Friday, March 28, 2008

Friday Downstreams (Matted Eye Meets Sky)


Tibetan Buddhist monks cry as they surround foreign journalists at the Jokhang Temple in Lhasa on Thursday. (The Central News Agency, via Reuters)


I just emerged after three days of hibernation. Sun is shinning and snow melting. Three days ago when I became possessed of a strange alien lump in the center of my crown, stuck by fever and pain, it was minus 10 degrees and snowing. This evening people wander happily along forest paths with flasks clinking in plastic bags. It's Friday in the student quarter. Spring is not too far away. Here is some joy to help you along.

Adobe Photoshop Express - Made You Look.
This link is probably moving around the web faster than grainy pictures of celebrities doing weird things to each other. Adobe's new Internet version called Photoshop Express is available for free at www.photoshop.com/express. It's probably the most sophisticated Webware product we've yet to see, adding even more online power to applications like Google's suite of Web-based word processing, spreadsheet and photo sharing programs.

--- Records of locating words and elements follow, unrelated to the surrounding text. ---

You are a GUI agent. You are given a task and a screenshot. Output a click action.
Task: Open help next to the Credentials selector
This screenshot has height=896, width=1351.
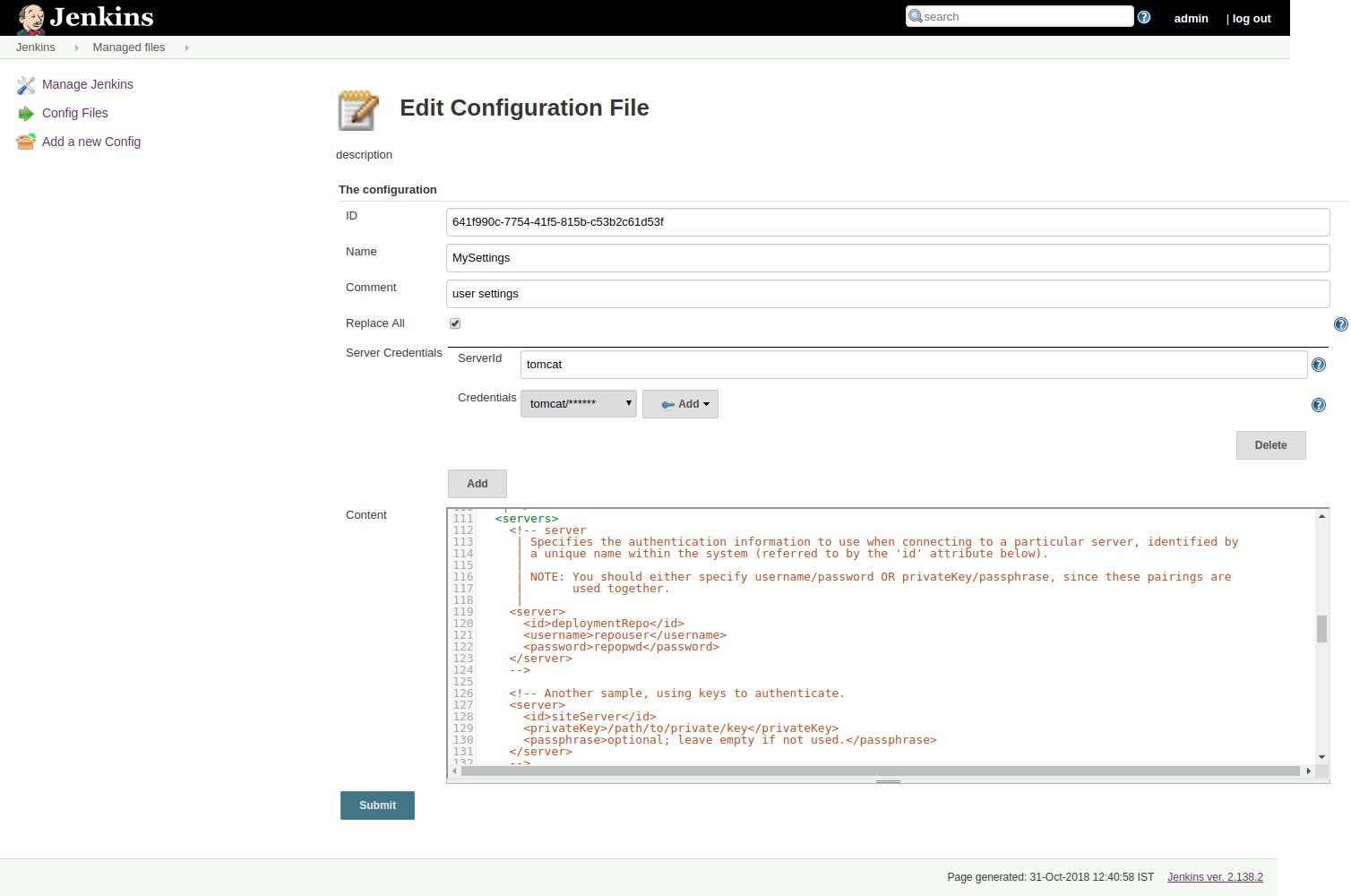point(1318,404)
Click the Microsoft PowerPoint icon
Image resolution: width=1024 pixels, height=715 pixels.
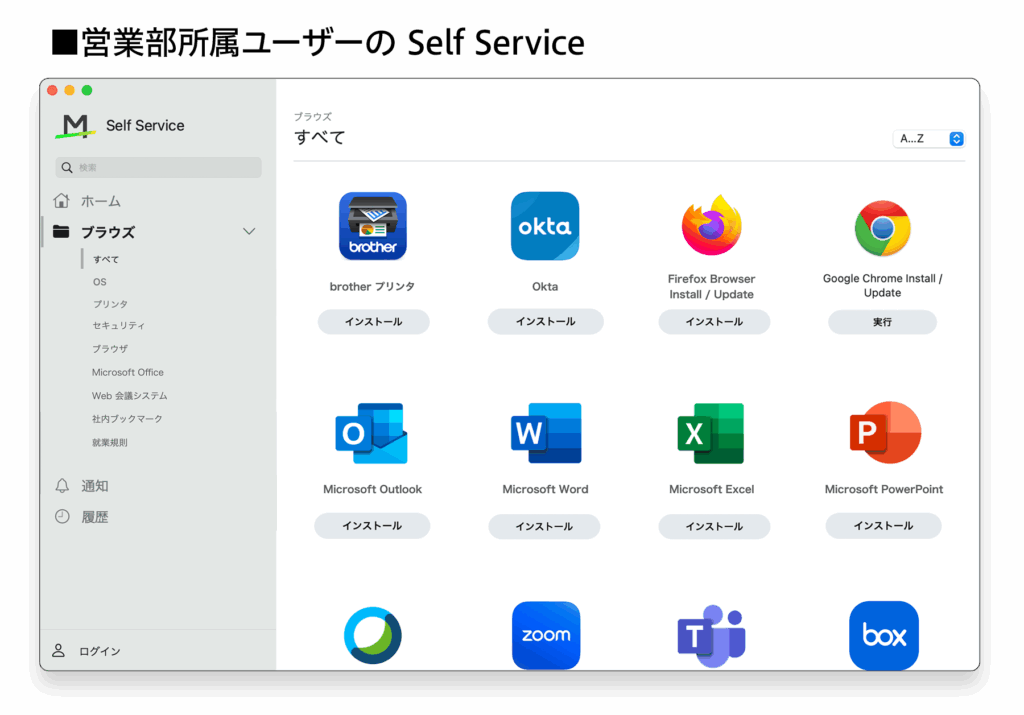pos(884,434)
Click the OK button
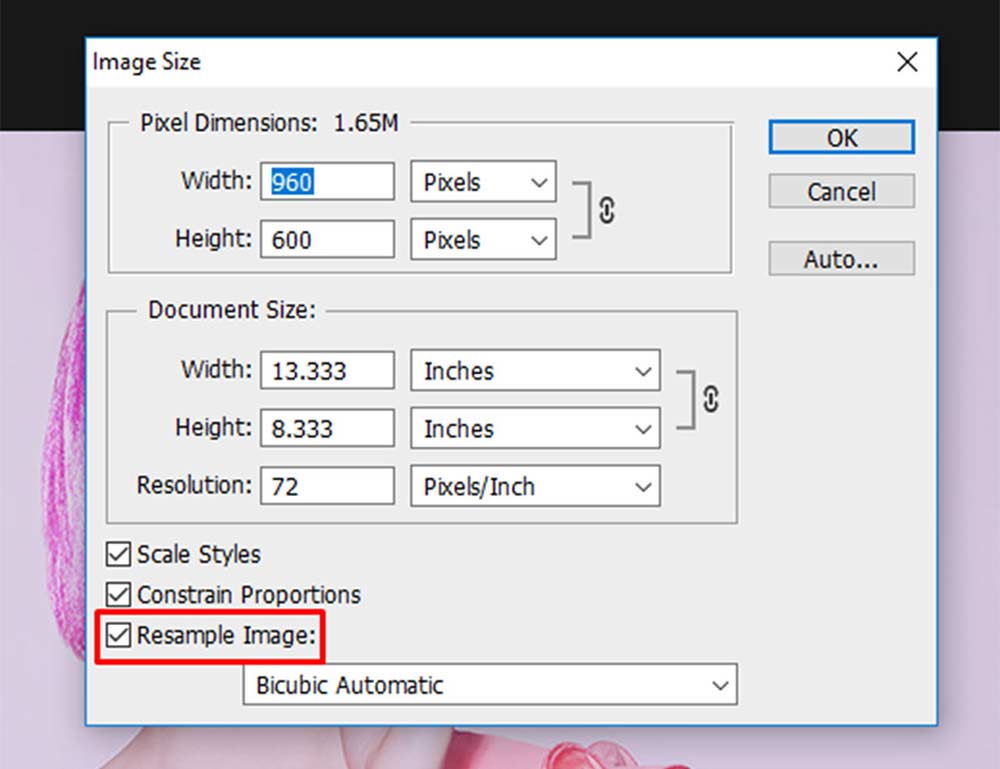Screen dimensions: 1000x769 (x=841, y=137)
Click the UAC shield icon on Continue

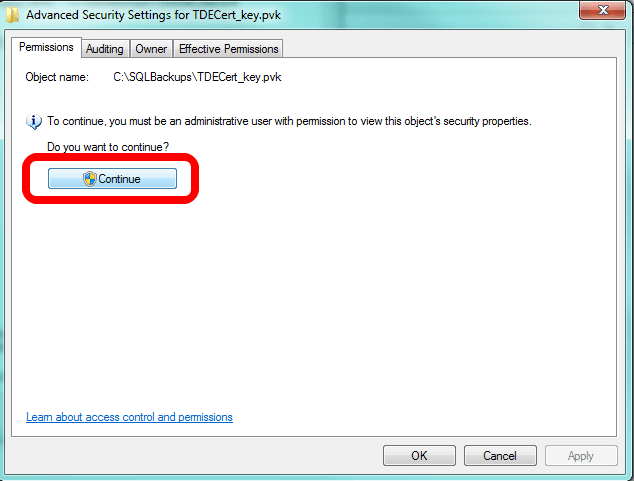click(90, 179)
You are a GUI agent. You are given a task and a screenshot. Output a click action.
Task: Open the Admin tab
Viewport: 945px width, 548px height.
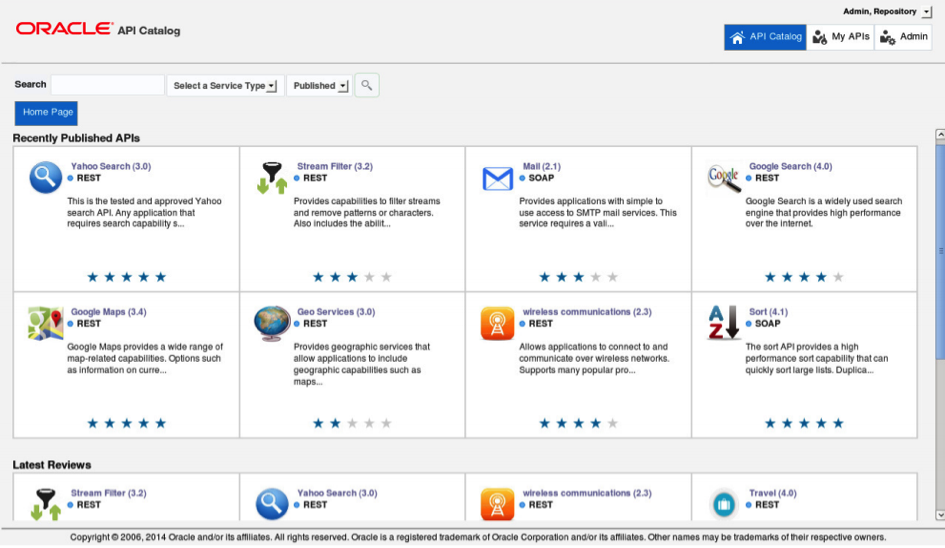[x=904, y=37]
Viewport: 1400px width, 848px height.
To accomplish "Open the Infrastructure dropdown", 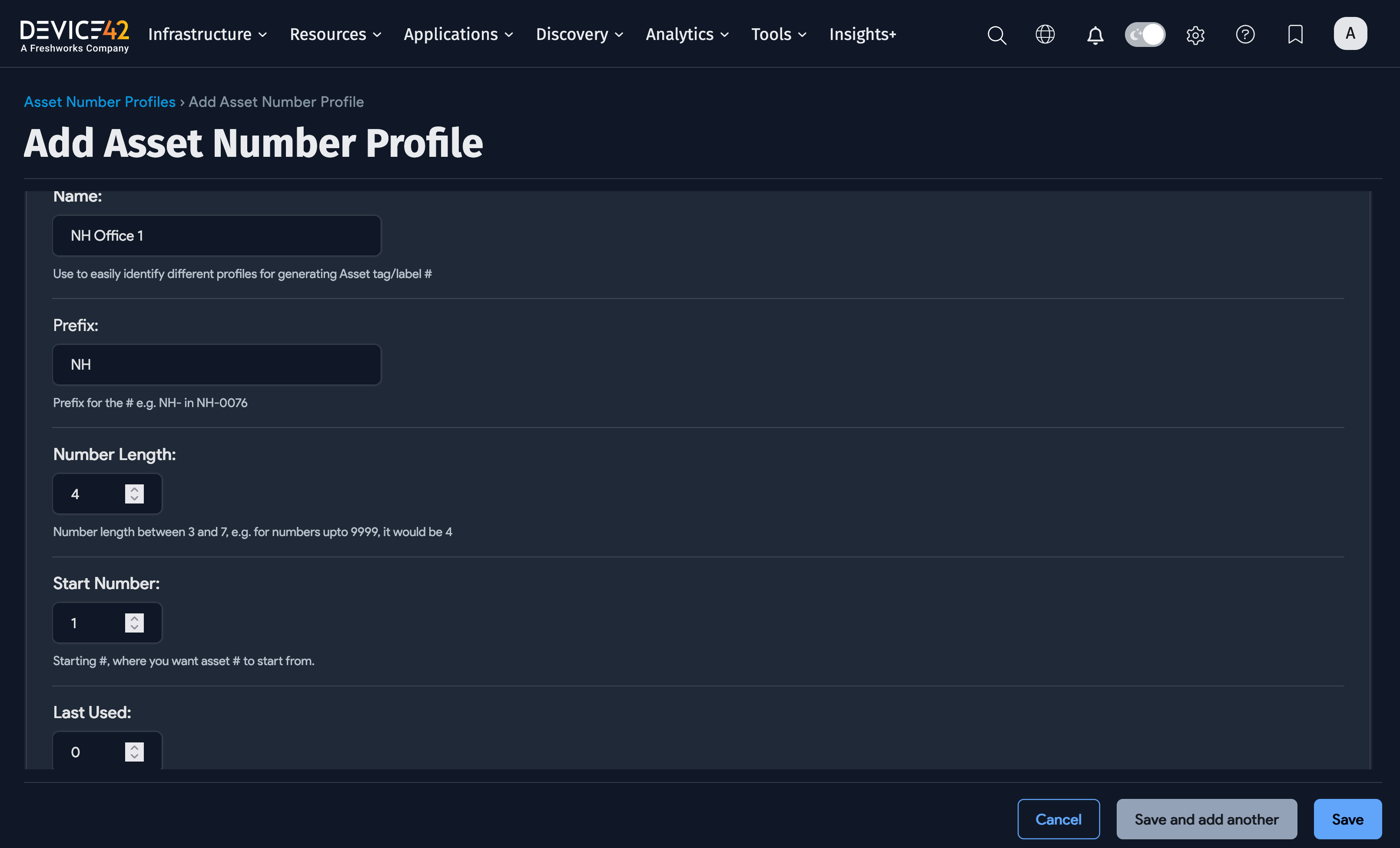I will point(207,34).
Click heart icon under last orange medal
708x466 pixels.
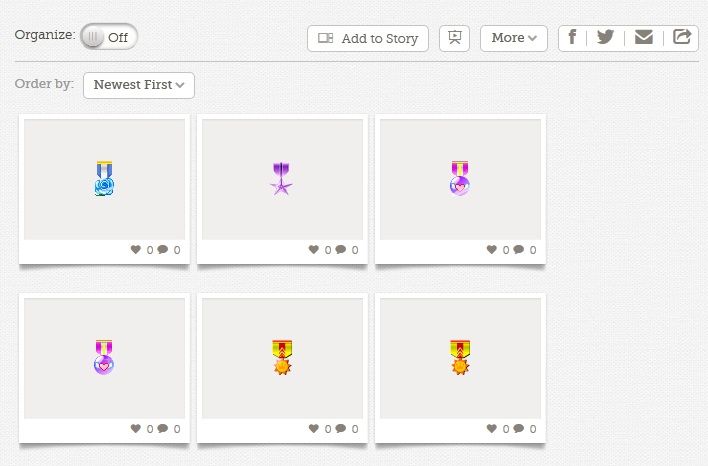[492, 428]
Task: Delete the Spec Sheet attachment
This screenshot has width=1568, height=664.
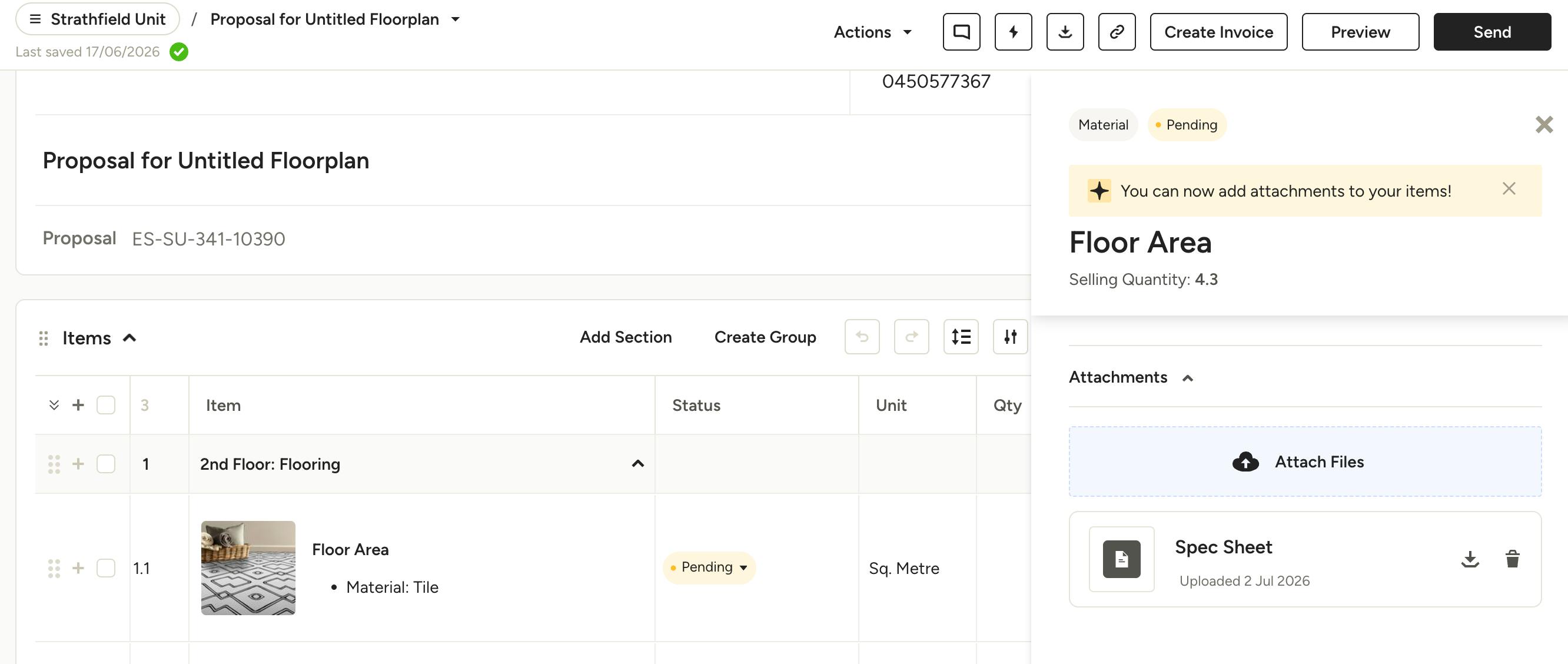Action: (1513, 559)
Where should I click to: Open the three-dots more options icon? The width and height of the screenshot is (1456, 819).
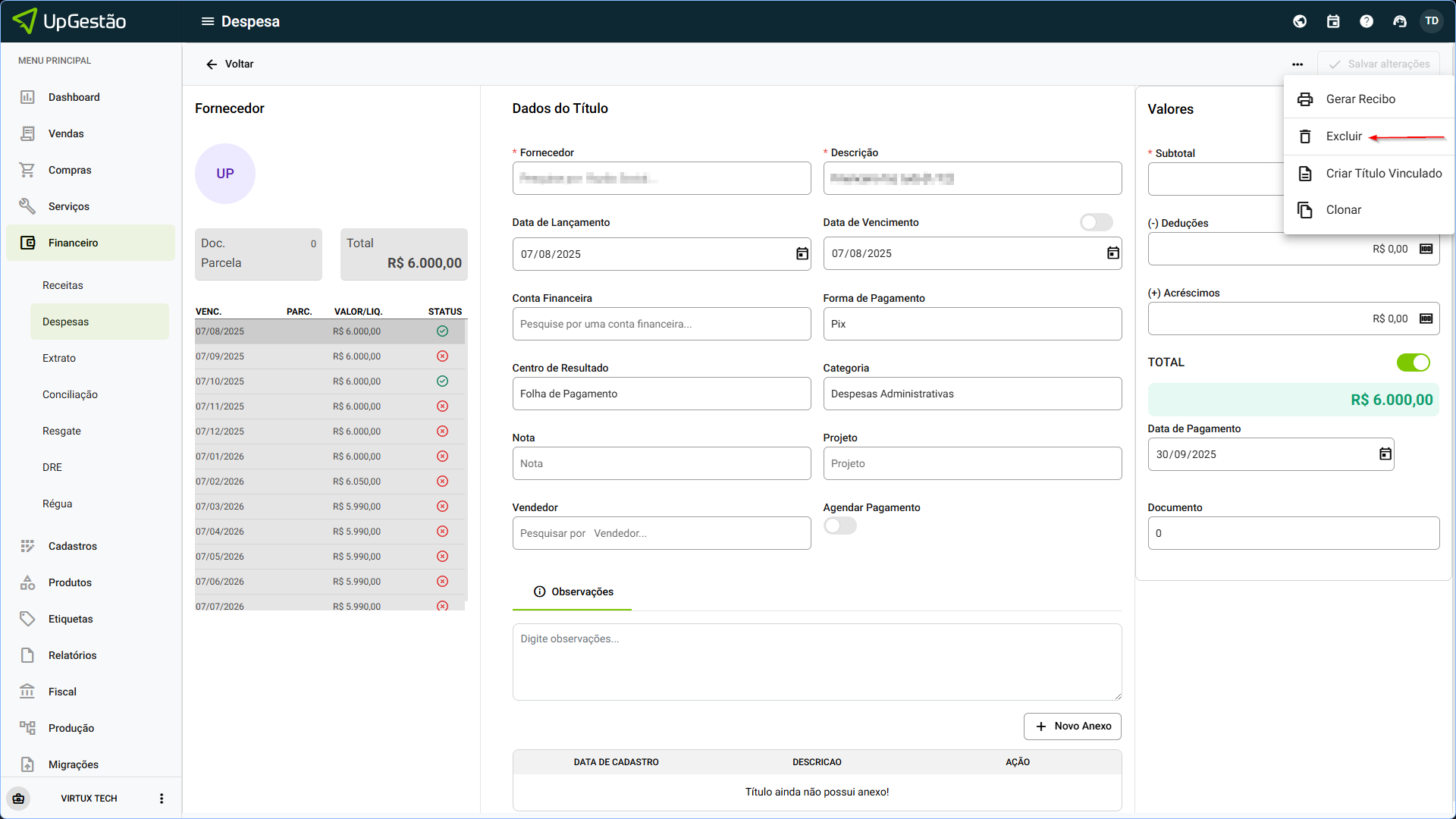pyautogui.click(x=1298, y=64)
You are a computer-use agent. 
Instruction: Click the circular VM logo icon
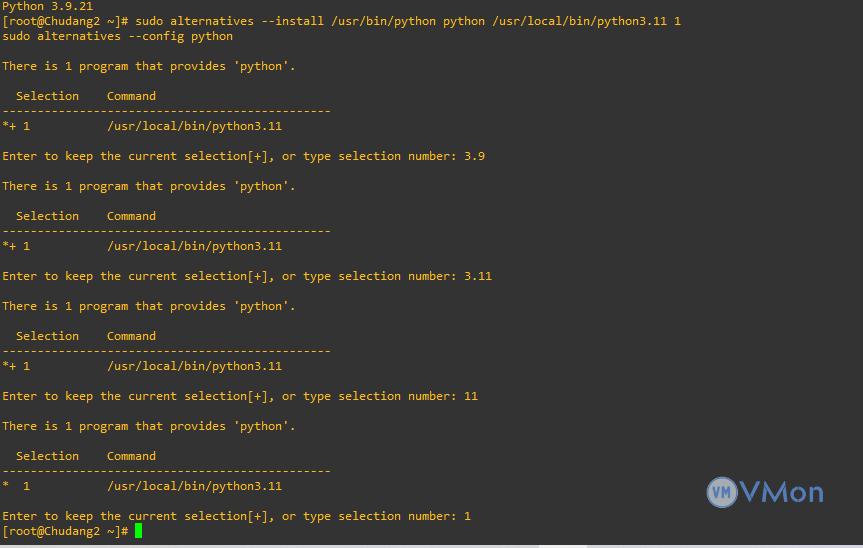pyautogui.click(x=721, y=492)
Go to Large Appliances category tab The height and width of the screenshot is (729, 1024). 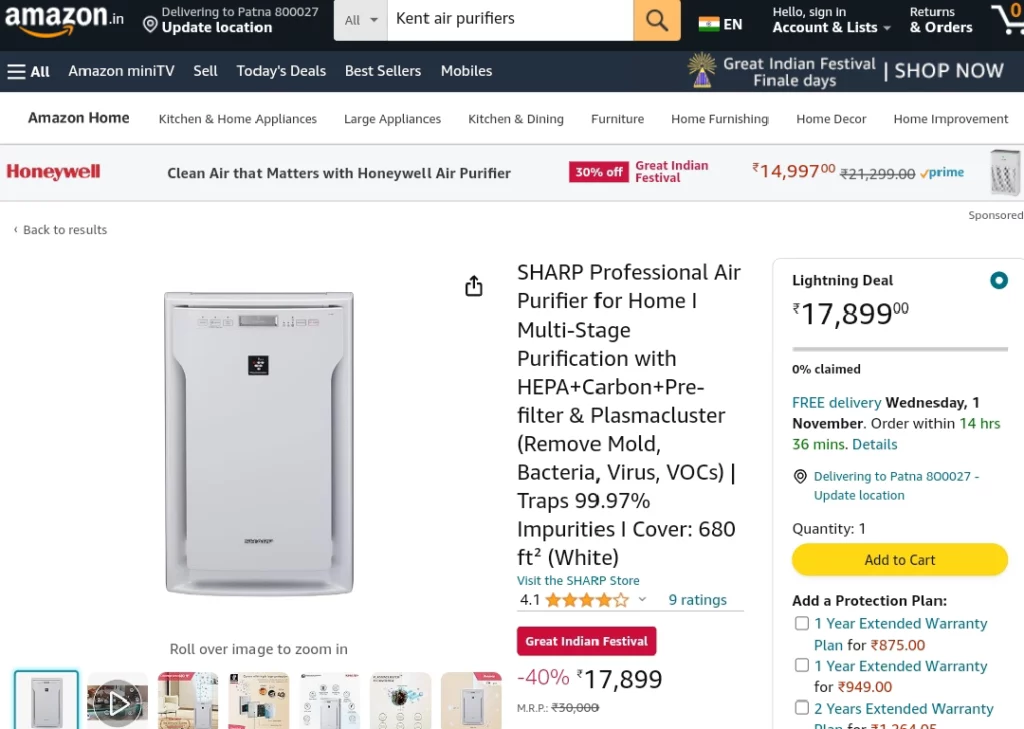(392, 119)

WFMU's Beware of the Blog: The Field Guide to Staying Inside: The Hurdy Gurdy (Mp3s)
The hurdy gurdy is some thousand years old, a sort of imploded and rosined-up bicycle that was used to make a single note last way long in the days before electricity. Its design, a wheel that turns against depressed strings housed inside a wooden box, is far more economical than its predecessor - an early viol de gamba with a bow of several furlongs in length that required several grown men or a team of oxen to play. By the Donovanian Era, however, it had been contained in a small crank case and employed a second bridge, called a "dog" but crafted from raccoon bones, that lifted against the spinning wheel to create a buzzing sound thought to be pleasant.
As musical instruments got better with time, the hurdy gurdy came to be seen as an instrument for poor people, and was called the "Bettlerleier," or "beggar's lyre" in 17th Century Germany. This was long before the European Union, however, and other countries were free to like it. The French decided there was something fancy about it, and Venetian composer Antonio Vivaldi went so far as to compose for it.
In later years, the barrel organ, popularly played by street vendors with monkeys, came to be called by the same name, and, unrelated, popular singer Sting appeared on the 2004 Grammy telecast holding one, setting off a short-lived air-hurdy-gurdy craze.
Popular musicians other than Sting and Vivaldi have also worked with the hurdy gurdy, and TFGTSI is pleased to present an A-Z digest of some of the more notable vielists of the hurdy gurdy.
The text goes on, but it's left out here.